Debbie Hodge grew up singing. “I was born into a very musical family,” she said in a recent interview. “My grandfather was Oscar Thompson from Dryden, and we used to go down there every weekend,” she said. Many of her extended family members played instruments. On weekends, the clan would get together and sing country, bluegrass and gospel. For Debbie, who plays “the radio, and that’s it,” singing and making up songs became her expressive outlet of choice.
“My grandfather always knew I had talent,” she said. But she was so shy that she never sang solo until in her 20s.
Her husband also sang as a child, but he said it wasn’t until marrying Debbie and joining a church choir that he really began making music a major focus of his life. In the early 1980s, Ron and Debbie started taking singing lessons and performing in a church in New Vineyard. At the same time, they said they became born-again Christians and started thinking about using their music to minister to their community.
More than 20 years later, in 2003, they bought equipment and began practicing and advertising.
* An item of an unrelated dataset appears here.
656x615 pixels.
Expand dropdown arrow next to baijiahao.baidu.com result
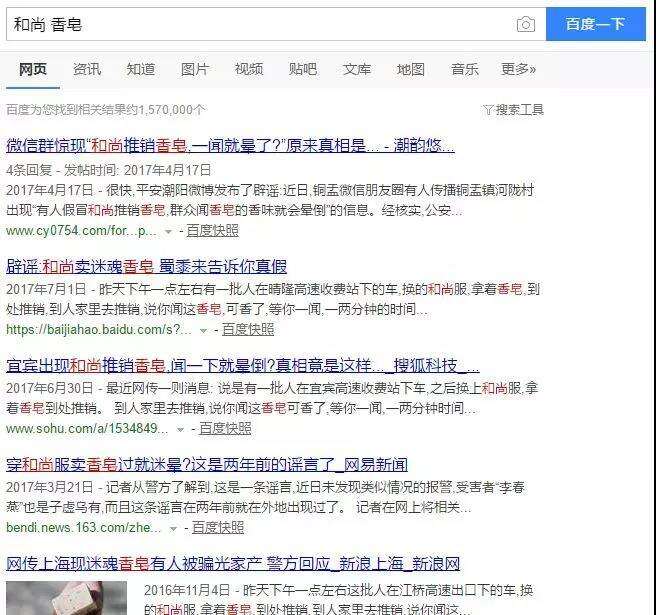pos(204,331)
The next year, they did seven concerts. In 2005, they did 38. And now, in February 2006, they’ve already booked 30 and just introduced their first CD, put together by Bruce Goulette of Studio G in Turner.
They sing “traditional and Southern gospel,” mostly at churches, and they “travel on the assumption we’re going to get nothing” for the concerts. But they put together their CD using offerings and donations, Ron Hodge said. They’ve had a television performance on a public access station and their music has been played on a few radio stations, Ron added.
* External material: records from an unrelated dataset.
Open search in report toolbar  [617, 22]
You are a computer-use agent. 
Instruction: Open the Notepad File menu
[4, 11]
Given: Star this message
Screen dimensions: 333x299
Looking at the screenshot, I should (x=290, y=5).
“Music is something people just enjoy. It makes them feel good and speaks to their hearts,” Debbie Hodge said. “And it also makes you reflect. We believe with all our heart the Lord has given us the talent and allowed us to do this – to get out there and be a witness for the Lord, presenting the gospel through song.”
For Ron, “It’s a privilege to be able to go and sing, and we’re thankful some people are just taking a chance on us.”